§ Exercise material:
━━━━

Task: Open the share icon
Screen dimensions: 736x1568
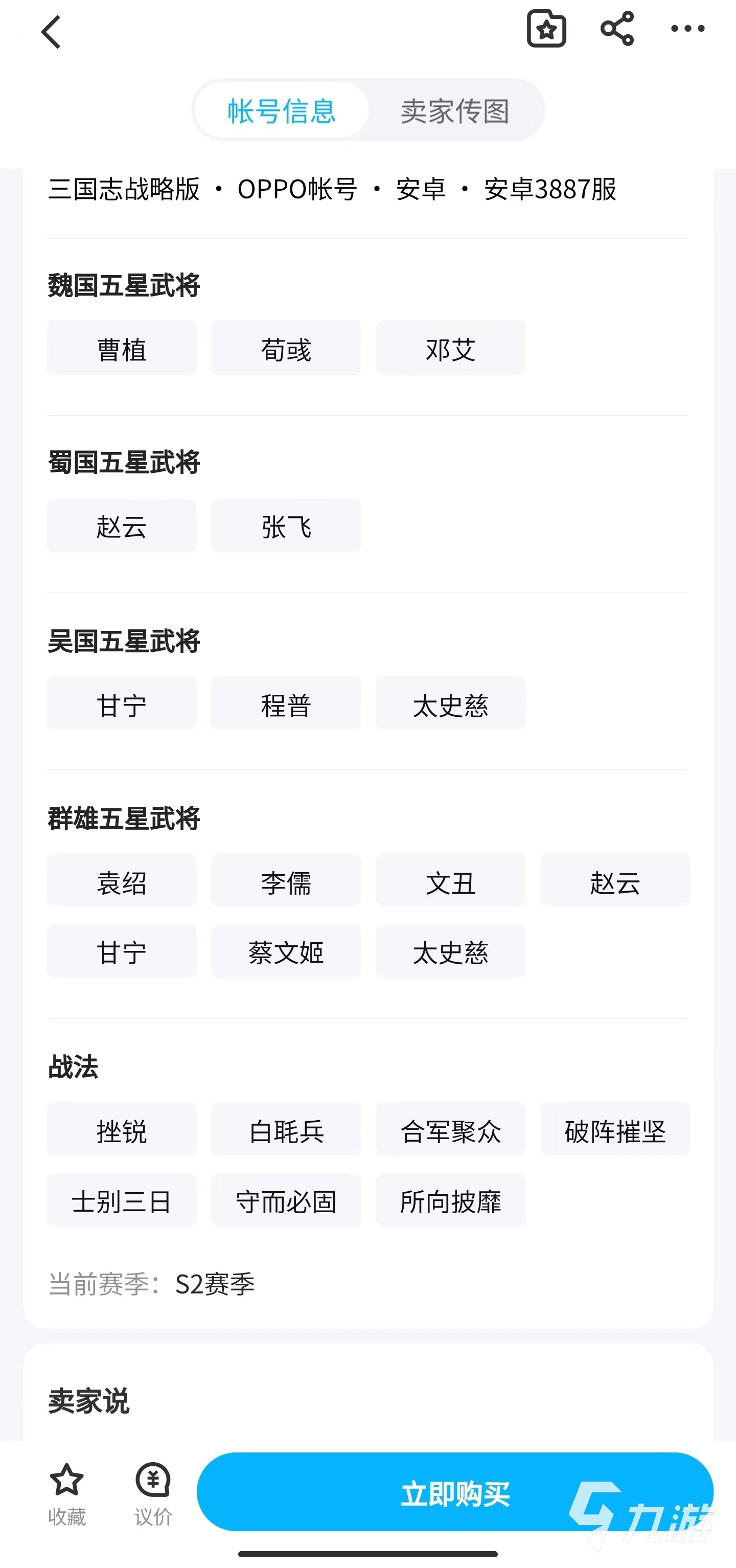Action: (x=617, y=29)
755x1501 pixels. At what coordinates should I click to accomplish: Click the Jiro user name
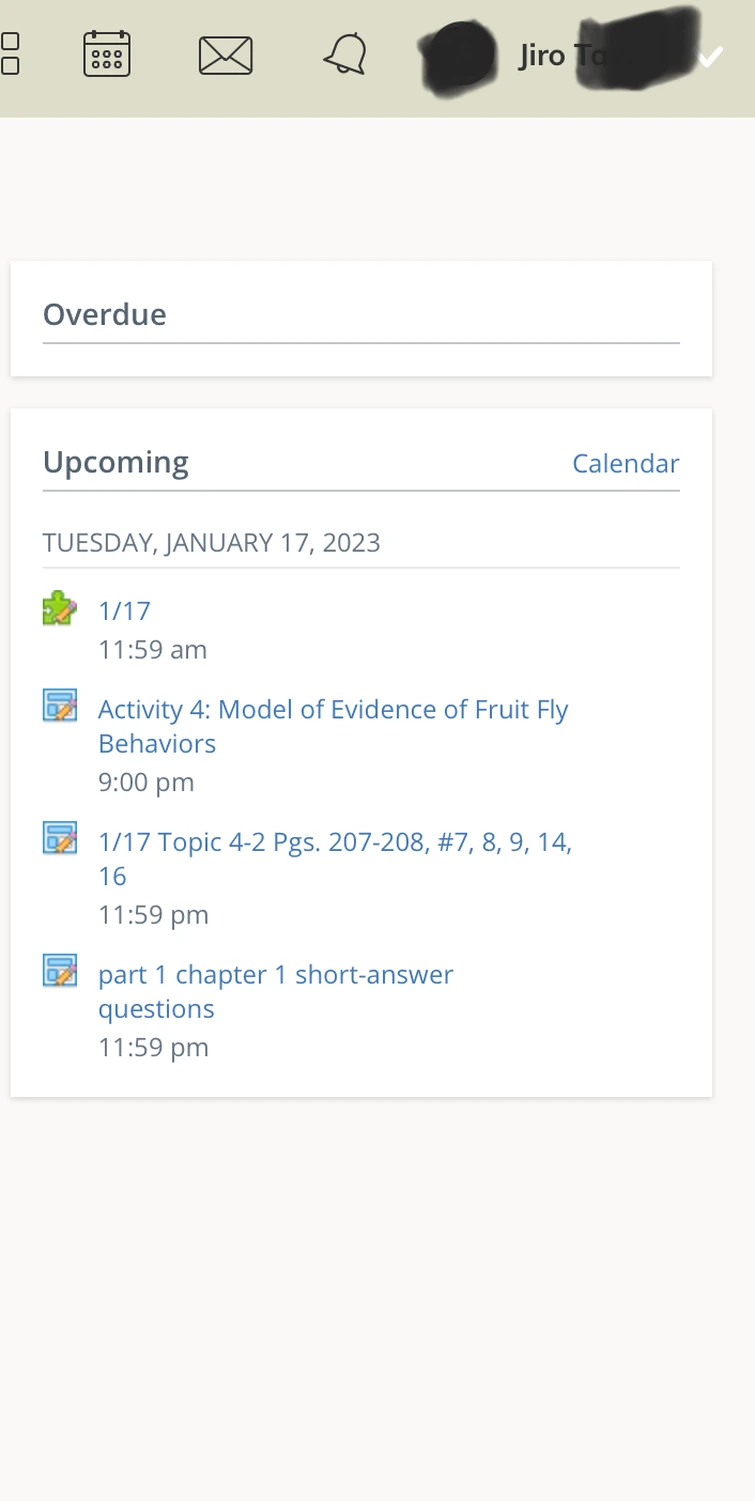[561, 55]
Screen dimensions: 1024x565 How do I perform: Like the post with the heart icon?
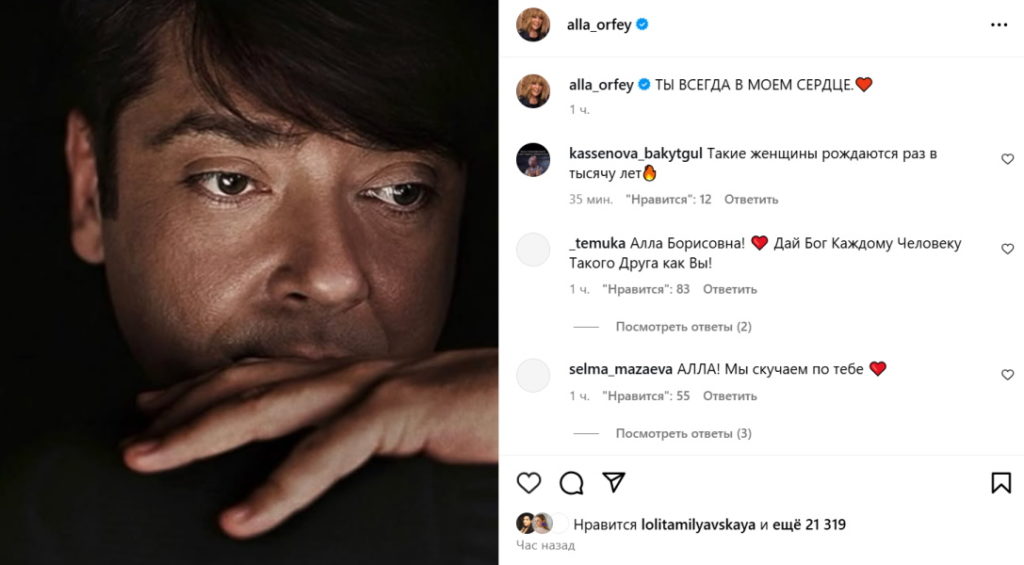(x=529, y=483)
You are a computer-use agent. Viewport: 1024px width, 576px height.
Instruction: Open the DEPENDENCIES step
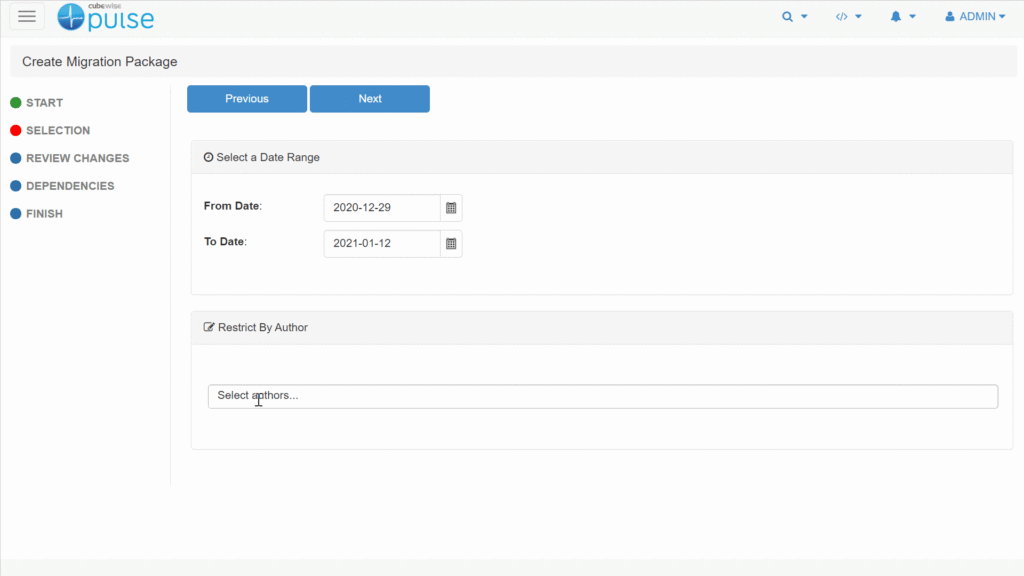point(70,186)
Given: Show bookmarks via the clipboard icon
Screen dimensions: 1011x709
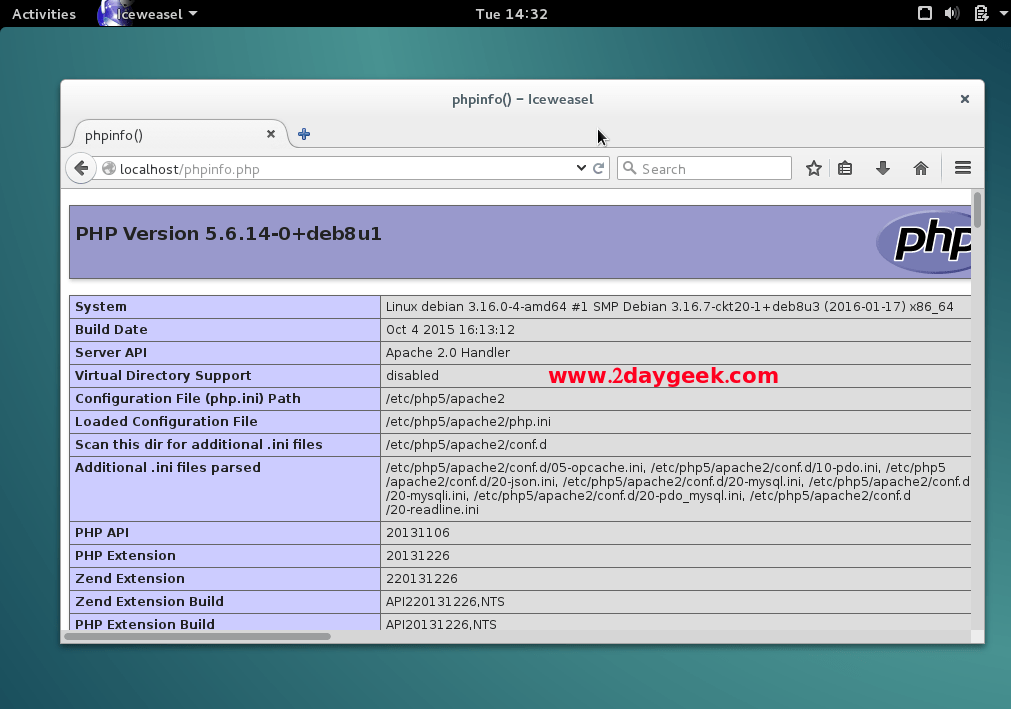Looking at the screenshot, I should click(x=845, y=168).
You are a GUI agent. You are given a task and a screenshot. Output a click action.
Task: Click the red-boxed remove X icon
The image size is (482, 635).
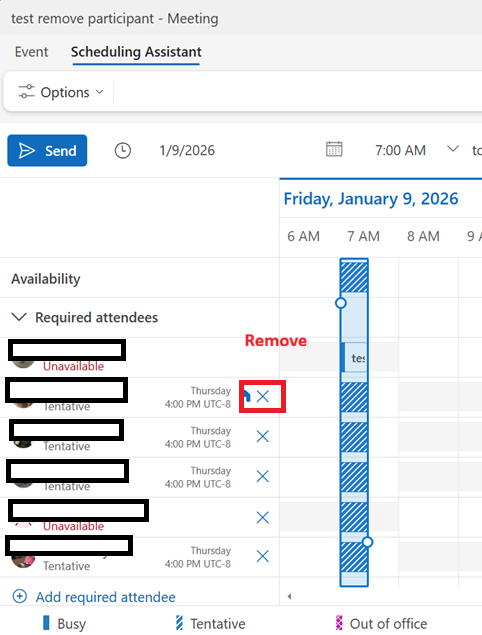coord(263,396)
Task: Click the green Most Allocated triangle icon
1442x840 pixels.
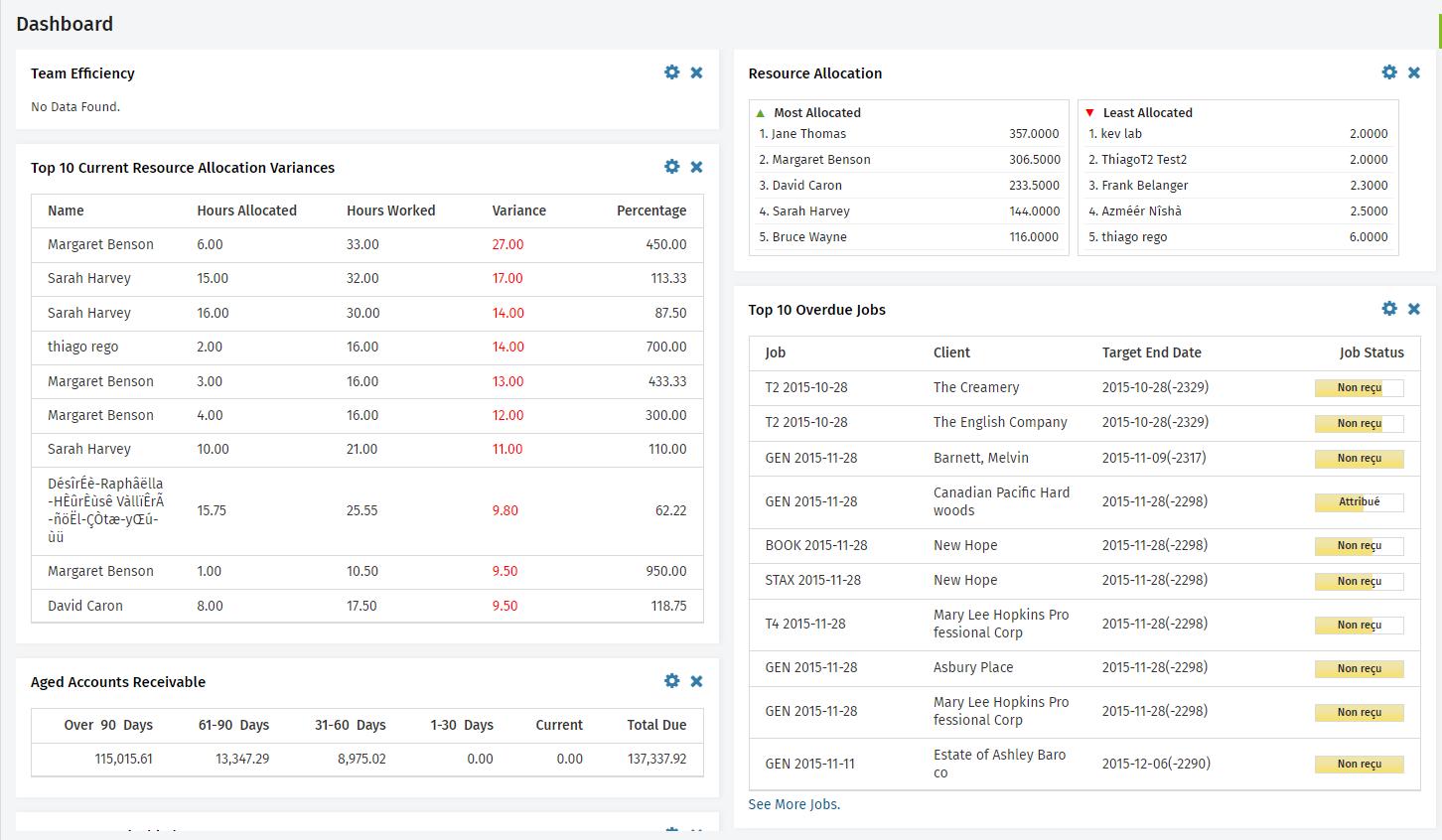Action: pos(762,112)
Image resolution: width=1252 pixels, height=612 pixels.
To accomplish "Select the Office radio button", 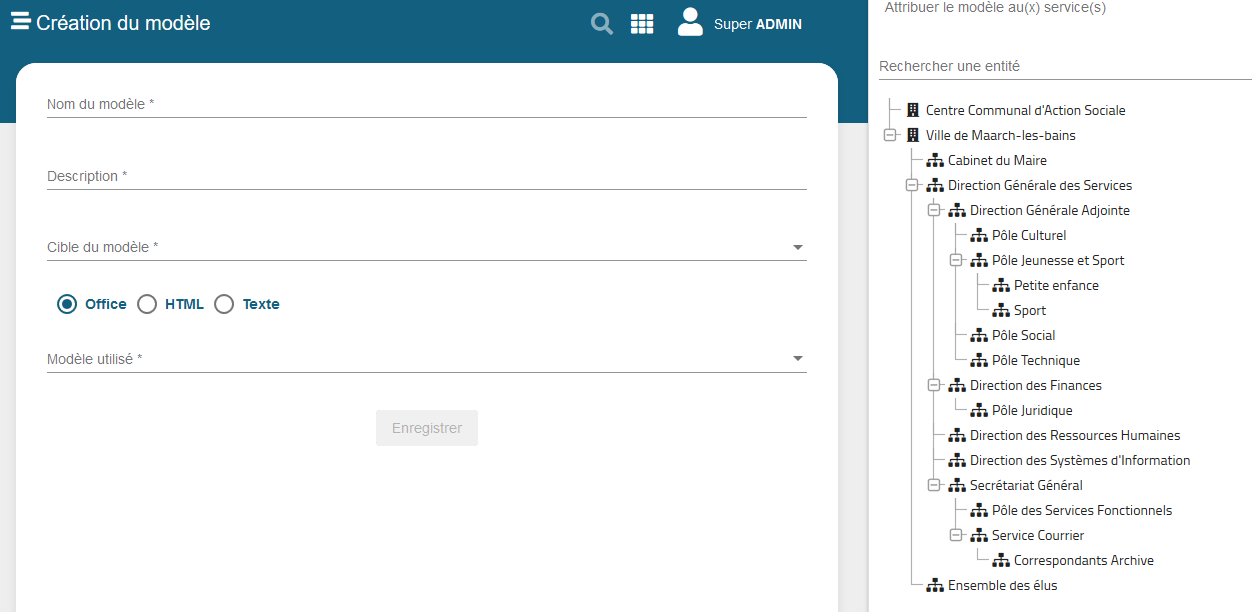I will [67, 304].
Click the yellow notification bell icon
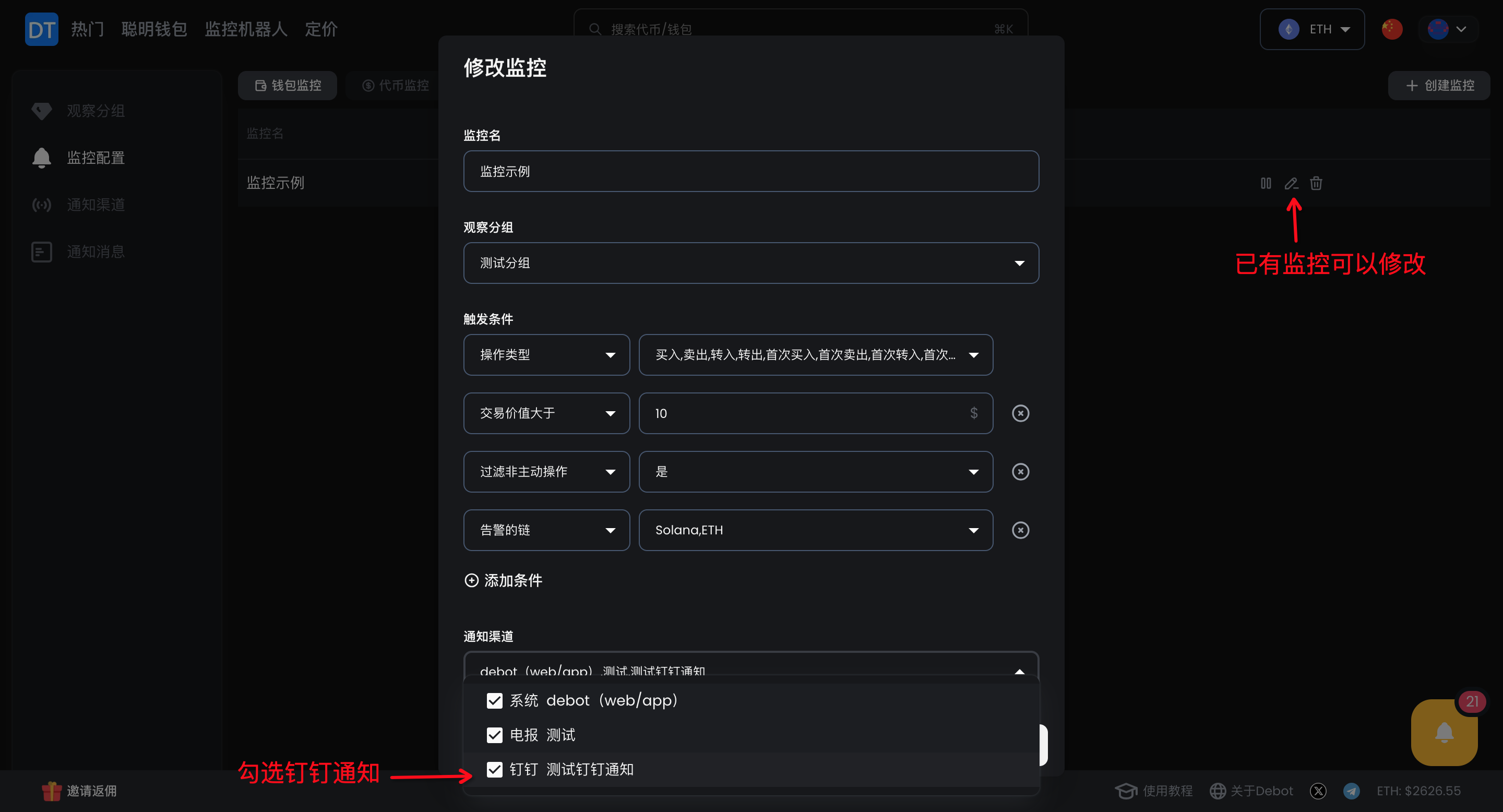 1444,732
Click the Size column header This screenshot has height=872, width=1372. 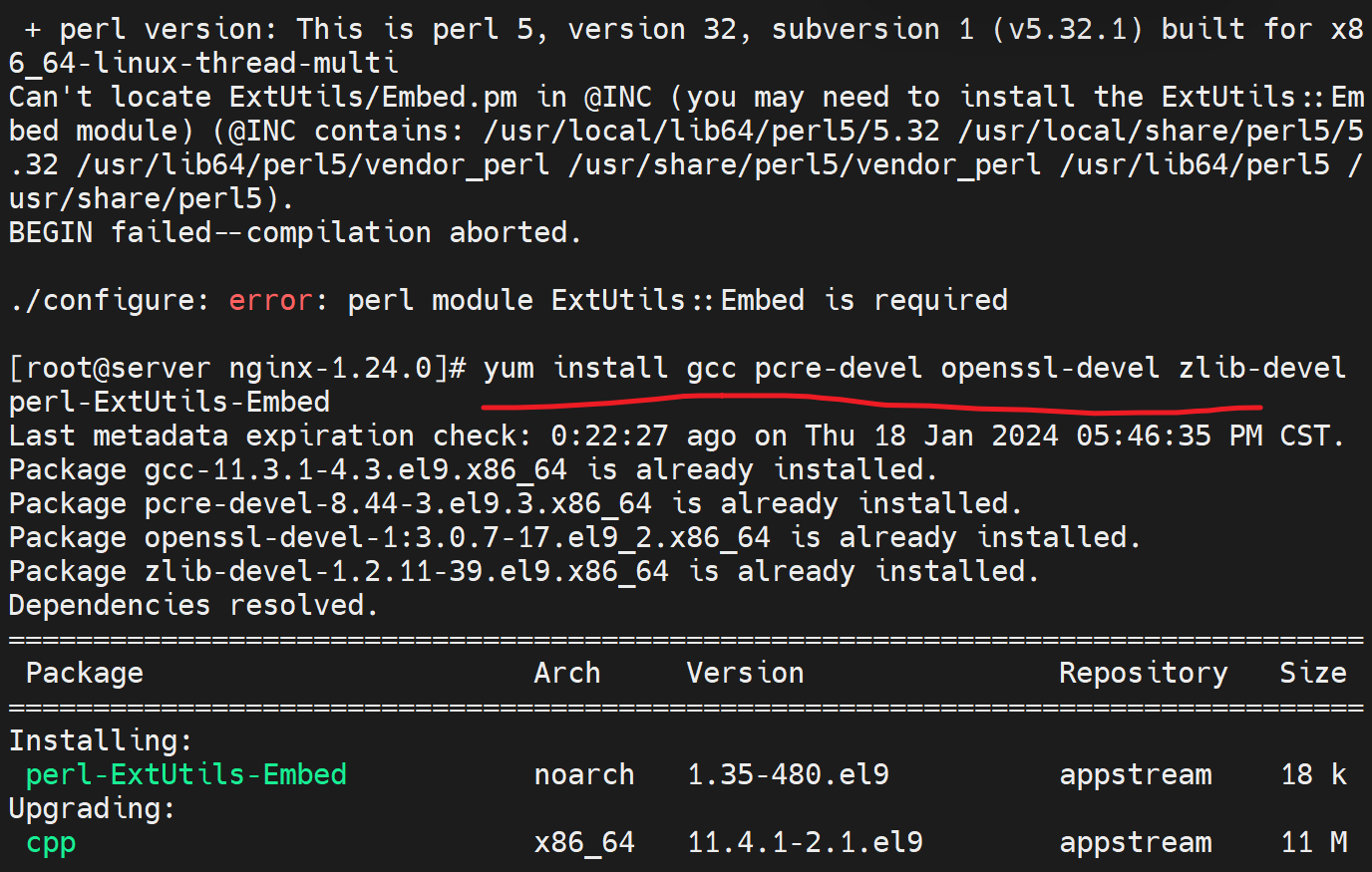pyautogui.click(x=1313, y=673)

━━━━

§ Short task: Copy out the part of the records that opens with the line containing "Given: Show bookmarks via the clipboard icon" and closes with the line containing "coord(263,396)", both of those lines included, word for word. Omit the pictures from your answer.

§ Output for this task:
Given: Show bookmarks via the clipboard icon
Screen dimensions: 1011x709
Looking at the screenshot, I should click(x=845, y=168).
You are a GUI agent. You are given a task and a screenshot. Output a click action.
Task: Click the red-boxed remove X icon
The image size is (482, 635).
coord(263,396)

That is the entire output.